[Opening Material provided section]
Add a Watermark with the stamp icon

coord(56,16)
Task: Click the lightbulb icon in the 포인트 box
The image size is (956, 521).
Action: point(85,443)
[Closing Material provided section]
Copy the data exactly. Leave nothing out.

Add a Watermark with the stamp icon

coord(56,16)
Task: Click the lightbulb icon in the 포인트 box
The image size is (956, 521).
Action: point(85,443)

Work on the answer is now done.